Ukrainian Paris

Culture & Science
22 October 2012, 17:16

Ukrainian sites in Paris begin with the Symon Petlura Library, a Ukrainian centre which is the oldest and best-known around the world (especially among intellectuals). It occupies the second floor of a modest and outwardly inconspicuous building on rue de Palestine in east Paris. It has been a centre of Ukrainian political and cultural life in France since it was founded in 1929. The library welcomes the French who are looking for their Ukrainian ancestors, Ukrainians who travel to France and scholars who come to do research. The library was founded after Petlura’s death by his followers. During the Second World War, the Nazis removed its extremely valuable collection gathered in the interwar period and part of it eventually ended up in Moscow. Ukrainians have not been able to obtain any of it back despite many years of negotiations with Russia.

Now the library’s funds include periodicals, books and manuscripts collected after the Second World War through the efforts of numerous people. Because the library was founded as a monument to the Chief Otaman of the UNR army, there is a standing exhibition of Petlura’s works published at different times in various languages.

The library would probably not exist if it were not for two Ukrainian women: library director Jaroslava Josypyszyn and her assistant Daria Melnykovych. The library operates, grows and develops, maintains contacts with scholars, public and cultural figures in Ukraine, France and other countries through the efforts of these two women.

Josypyszyn is the daughter of Petro Josypyzhyn, Petlura’s comrade-in-arms and a UNR army officer who used to head the library and expended tremendous efforts to revive and develop it after the war. Jaroslava is now working to make acquisitions and keep the library’s fund in good order. She engages in scholarly work and is constantly in contact with Ukrainians across the world and French scholars. Melnykovych is a former citizen of Lutsk, the daughter of a political émigré from Volyn who was forced to leave Lutsk together with his family during the Second World War under threat of being shot for his links to the UPA.

The Symon Petlura Museum is located next to the library and houses documents from the period of the national liberation struggle (1917-21), such as the texts of four Universals (the third in Ukrainian, Polish, Russian and Yiddish), awards, certificates, fragments of a Ukrainian flag, and so on. The most valued items are the personal belongings of the Chief Otaman: his cross, awards and decorations from Ukraine and other countries, his belt and pipe and the clothes (a shirt, hat, overcoat and scarf) he wore when he was killed by a Bolshevik-hired hitman on rue Racine in May 1926. One of the acquisitions made in the past decade is a 2004 post stamp showing Petlura.

The Saint Symon Ukrainian Autocephalous Orthodox Church occupies the first floor of the same building. It was purchased by the Ukrainian community of Paris for the needs of the library and church which offers services every Sunday. The most precious object in the church is the magnificently decorated iconostasis made by Chernihiv-based painter Andriy Solohub. Jaroslava Josypyszyn says that Soviet agents burst into the museum and church in 1976, trying to damage and plunder the valuables.

LIVING MEMORY

Petlura's grave in Montparnasse, where he is buried next to his wife and daughter, is a symbolic place for Ukrainians in Paris. It is not so easy to find the tombstone and monument with blue-and-yellow ribbons among the ancient graves of French and world celebrities…

Rue Racine became a fatal spot for Petlura, who embodied the idea of Ukrainian statehood in the 1920s. Obviously, there are no memorial plaques or inscriptions about him on this street. Mortally wounded, Petlura was taken to the nearby Hôpital de la Charité where he spent the last minutes of his life. In 1942, the building of the hospital’s chapel was handed over to the Ukrainian community. Now it houses the Saint Volodymyr Ukrainian Greek Catholic Church.
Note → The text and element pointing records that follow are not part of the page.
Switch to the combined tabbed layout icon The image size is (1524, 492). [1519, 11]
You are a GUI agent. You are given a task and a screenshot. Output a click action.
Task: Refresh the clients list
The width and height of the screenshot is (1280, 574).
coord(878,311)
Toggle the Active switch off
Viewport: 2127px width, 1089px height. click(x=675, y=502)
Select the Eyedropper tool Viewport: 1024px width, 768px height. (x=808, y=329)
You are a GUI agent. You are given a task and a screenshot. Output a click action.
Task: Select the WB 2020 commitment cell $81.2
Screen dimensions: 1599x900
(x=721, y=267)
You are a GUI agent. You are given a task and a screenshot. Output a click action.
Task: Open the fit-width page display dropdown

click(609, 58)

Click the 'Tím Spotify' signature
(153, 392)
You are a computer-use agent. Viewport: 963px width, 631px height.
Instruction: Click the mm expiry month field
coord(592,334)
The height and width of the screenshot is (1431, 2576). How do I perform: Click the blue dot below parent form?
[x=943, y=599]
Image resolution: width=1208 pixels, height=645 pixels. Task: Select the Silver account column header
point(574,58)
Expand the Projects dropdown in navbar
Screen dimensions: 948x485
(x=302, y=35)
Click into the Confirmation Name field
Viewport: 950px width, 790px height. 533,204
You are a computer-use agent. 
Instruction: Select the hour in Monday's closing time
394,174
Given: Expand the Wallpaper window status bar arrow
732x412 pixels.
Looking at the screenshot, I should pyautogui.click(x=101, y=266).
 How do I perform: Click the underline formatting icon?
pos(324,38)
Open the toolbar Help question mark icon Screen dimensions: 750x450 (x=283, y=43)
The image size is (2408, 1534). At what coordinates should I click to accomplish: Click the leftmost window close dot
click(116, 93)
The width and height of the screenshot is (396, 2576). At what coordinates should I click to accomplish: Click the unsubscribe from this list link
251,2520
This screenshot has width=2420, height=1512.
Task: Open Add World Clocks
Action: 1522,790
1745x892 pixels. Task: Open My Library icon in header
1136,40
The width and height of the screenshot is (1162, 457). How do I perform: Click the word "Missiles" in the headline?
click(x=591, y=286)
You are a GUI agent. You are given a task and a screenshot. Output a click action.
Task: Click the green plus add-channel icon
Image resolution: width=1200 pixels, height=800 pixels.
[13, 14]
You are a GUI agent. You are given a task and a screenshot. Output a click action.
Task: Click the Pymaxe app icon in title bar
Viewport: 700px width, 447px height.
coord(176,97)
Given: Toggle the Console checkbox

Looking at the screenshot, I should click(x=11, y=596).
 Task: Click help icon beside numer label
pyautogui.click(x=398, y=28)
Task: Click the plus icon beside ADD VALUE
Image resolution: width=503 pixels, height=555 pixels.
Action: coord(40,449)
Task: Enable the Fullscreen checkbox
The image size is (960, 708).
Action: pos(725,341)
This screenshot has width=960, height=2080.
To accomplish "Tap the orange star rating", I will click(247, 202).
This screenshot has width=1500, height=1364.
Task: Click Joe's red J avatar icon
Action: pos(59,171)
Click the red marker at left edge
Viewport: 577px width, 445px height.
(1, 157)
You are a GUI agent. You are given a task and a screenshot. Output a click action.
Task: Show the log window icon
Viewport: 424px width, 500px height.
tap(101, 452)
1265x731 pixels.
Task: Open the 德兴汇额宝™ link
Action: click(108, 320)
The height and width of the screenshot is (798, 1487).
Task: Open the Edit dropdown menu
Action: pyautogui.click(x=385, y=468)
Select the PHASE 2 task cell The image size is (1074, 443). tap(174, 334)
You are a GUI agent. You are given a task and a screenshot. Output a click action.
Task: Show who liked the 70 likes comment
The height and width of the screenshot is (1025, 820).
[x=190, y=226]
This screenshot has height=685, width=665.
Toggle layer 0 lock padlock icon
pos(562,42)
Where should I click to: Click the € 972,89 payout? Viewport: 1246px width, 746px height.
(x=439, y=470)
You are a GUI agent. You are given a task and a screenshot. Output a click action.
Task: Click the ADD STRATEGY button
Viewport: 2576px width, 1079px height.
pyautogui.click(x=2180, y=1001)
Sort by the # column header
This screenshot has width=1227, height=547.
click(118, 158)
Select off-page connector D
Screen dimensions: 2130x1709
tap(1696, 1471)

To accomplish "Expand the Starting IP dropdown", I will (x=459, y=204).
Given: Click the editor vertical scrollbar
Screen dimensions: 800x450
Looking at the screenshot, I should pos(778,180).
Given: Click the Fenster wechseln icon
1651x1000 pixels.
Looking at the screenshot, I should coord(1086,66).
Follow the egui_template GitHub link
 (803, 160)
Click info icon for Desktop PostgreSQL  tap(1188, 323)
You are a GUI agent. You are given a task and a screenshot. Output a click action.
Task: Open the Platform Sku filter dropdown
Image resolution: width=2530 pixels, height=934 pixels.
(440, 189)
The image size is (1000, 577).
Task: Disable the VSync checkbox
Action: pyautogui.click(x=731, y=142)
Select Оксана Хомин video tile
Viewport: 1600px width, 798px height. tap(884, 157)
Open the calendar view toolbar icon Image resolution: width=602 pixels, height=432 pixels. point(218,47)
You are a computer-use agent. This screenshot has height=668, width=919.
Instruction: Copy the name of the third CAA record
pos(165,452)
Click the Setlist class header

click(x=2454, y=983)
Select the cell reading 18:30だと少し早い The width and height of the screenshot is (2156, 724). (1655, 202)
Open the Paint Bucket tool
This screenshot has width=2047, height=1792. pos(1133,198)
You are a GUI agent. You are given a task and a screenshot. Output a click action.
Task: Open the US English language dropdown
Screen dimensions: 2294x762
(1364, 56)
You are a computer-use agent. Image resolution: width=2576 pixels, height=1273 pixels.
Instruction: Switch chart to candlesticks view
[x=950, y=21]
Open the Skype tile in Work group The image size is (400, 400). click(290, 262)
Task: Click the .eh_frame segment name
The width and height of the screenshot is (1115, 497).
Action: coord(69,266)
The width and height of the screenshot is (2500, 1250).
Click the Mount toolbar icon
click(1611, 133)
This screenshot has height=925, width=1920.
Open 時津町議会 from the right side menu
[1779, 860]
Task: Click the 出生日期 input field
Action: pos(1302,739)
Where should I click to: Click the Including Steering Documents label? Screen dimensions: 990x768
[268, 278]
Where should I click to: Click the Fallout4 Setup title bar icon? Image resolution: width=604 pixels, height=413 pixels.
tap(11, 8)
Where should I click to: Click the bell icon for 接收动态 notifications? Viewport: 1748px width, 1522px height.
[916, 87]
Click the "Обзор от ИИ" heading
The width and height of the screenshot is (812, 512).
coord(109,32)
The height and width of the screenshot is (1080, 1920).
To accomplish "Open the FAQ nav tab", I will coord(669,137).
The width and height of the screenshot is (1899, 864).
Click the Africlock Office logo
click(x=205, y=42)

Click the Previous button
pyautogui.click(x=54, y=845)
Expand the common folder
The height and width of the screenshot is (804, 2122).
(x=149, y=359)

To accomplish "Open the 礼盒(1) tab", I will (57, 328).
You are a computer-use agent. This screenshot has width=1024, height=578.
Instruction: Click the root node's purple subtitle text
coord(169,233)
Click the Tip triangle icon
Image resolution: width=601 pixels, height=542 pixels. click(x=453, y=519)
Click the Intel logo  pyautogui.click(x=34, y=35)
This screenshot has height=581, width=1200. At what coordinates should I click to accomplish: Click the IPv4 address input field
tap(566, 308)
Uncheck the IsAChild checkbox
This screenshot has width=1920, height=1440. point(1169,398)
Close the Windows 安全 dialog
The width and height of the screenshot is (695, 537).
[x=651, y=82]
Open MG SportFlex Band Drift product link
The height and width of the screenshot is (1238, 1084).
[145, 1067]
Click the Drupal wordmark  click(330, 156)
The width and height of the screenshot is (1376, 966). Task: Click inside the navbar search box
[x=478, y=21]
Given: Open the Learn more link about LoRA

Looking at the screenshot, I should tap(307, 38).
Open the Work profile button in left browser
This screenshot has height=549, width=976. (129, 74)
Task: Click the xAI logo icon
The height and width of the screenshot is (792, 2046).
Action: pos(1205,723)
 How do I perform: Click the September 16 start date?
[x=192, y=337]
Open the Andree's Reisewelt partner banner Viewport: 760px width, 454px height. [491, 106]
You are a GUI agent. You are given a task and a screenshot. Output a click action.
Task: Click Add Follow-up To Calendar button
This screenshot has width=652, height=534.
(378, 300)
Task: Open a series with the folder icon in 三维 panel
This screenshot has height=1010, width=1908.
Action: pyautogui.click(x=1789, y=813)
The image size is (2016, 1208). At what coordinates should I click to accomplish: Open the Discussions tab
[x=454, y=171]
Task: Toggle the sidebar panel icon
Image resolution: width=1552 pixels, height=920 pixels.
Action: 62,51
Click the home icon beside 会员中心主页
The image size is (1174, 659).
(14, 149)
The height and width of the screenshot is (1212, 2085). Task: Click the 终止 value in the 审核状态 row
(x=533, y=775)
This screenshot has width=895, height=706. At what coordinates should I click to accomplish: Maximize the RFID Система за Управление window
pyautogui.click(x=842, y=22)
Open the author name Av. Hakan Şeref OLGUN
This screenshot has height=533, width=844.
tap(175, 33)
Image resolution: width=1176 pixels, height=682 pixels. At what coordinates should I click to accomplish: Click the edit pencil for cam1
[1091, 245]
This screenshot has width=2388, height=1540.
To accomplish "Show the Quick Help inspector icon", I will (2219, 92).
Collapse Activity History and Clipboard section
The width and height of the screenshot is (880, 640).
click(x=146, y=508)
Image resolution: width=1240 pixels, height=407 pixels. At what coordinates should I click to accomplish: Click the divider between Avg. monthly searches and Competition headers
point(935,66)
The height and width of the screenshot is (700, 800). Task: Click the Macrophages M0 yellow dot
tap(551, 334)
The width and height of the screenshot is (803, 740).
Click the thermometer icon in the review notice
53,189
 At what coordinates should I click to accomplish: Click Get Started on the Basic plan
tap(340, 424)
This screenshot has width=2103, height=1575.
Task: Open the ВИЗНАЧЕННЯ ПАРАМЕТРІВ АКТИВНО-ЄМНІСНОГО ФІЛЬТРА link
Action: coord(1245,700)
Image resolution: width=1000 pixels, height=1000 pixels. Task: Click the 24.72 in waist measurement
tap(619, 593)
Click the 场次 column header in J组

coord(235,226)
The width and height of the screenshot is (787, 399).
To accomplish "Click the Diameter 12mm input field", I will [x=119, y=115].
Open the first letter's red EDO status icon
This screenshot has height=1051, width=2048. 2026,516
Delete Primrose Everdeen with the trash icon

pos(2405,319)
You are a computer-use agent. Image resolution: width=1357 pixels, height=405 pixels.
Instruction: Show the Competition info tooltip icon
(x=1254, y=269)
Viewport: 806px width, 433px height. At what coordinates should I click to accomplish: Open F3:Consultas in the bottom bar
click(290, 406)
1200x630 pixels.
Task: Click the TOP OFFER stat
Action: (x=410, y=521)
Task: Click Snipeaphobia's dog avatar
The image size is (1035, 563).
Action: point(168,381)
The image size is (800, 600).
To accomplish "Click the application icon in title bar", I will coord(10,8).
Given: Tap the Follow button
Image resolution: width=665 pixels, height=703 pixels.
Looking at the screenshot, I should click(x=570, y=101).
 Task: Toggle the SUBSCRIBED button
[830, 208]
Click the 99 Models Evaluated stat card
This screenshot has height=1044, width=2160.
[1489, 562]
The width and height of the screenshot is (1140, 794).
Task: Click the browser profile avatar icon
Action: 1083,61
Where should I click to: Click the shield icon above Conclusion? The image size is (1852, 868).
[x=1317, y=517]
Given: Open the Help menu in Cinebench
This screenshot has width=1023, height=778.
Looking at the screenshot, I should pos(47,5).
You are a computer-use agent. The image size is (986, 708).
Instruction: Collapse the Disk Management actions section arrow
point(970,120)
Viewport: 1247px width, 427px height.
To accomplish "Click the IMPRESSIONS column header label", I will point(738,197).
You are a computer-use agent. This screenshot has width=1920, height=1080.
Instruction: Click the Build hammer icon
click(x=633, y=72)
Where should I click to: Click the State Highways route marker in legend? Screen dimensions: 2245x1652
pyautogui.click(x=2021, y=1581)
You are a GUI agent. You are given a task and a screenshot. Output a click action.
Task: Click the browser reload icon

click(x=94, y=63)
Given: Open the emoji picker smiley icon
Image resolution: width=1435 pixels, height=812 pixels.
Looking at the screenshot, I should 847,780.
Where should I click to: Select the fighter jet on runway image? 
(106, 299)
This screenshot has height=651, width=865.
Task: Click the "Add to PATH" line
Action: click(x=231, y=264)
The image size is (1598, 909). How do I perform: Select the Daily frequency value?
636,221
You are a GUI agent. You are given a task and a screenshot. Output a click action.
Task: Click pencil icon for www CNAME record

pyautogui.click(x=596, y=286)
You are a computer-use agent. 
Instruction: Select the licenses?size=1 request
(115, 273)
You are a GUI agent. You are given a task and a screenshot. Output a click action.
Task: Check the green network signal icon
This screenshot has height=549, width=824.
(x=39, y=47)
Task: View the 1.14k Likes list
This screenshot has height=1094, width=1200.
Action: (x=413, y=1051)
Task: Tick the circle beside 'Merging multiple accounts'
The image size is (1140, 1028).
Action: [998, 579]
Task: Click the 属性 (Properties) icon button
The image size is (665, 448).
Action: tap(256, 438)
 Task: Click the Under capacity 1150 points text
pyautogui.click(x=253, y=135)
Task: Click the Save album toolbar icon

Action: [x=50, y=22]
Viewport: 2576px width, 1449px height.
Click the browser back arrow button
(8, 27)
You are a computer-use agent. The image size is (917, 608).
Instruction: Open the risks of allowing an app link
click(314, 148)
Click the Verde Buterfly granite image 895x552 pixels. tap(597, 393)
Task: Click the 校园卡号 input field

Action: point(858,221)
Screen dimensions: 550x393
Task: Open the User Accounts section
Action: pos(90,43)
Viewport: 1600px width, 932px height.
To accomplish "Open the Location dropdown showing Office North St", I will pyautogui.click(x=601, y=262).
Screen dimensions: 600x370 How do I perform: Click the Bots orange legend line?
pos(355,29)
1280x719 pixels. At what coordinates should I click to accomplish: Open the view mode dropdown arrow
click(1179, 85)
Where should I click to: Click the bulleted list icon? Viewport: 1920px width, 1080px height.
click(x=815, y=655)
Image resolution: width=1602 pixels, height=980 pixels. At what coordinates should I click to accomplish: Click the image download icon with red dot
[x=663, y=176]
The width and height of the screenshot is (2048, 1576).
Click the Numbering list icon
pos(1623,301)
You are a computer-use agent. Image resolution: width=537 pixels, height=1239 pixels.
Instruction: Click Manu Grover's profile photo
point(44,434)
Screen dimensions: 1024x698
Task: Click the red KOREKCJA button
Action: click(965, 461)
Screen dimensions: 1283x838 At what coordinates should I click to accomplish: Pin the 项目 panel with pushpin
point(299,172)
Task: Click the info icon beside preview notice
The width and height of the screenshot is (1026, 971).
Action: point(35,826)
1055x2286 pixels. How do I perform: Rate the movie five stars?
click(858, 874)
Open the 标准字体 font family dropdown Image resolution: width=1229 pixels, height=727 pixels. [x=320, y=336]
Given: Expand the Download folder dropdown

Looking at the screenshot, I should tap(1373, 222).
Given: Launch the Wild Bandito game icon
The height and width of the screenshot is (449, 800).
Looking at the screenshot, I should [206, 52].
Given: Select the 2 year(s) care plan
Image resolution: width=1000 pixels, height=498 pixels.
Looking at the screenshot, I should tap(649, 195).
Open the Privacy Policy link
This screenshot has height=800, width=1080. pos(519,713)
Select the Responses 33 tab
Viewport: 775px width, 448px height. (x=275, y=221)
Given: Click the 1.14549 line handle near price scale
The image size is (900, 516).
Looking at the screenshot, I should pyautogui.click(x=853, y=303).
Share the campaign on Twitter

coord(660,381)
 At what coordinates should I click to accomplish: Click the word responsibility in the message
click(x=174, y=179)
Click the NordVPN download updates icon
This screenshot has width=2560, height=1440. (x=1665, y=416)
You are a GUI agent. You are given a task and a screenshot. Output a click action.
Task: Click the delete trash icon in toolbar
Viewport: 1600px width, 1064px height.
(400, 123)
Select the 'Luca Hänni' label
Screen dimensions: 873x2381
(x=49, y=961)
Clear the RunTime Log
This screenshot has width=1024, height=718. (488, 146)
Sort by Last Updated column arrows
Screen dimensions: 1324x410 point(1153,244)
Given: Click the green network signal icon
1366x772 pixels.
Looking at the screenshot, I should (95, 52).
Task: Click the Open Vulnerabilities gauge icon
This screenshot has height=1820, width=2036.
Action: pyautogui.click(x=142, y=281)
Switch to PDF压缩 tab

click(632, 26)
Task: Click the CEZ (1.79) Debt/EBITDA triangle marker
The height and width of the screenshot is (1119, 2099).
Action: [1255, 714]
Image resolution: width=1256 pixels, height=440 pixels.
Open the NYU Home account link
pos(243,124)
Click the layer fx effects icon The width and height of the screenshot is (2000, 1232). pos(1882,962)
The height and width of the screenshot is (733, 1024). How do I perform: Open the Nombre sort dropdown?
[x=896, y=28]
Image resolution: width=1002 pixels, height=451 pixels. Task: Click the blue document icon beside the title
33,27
Many people, including Ukrainians who work and live in Paris, attend Sunday services there.

The Taras Shevchenko park is adjacent to the church building from the side of the Boulevard Saint-Germain. A monument with the inscription that reads “Taras Shevchenko, a Ukrainian poet” was erected here in 1964 on the 150th anniversary of the poet’s birth. The park itself was founded by the Paris administration on the occasion of the 155th anniversary of his birth, on 29 March 1969. The park and the church have been an invariable meeting place for our compatriots who visit on weekends.

Naturally, there are also official buildings in Paris with blue-and-yellow flags waving over them: the consulate department of Ukraine’s embassy on avenue de Saxe and the Ukrainian Cultural Information Centre which opened in 2004.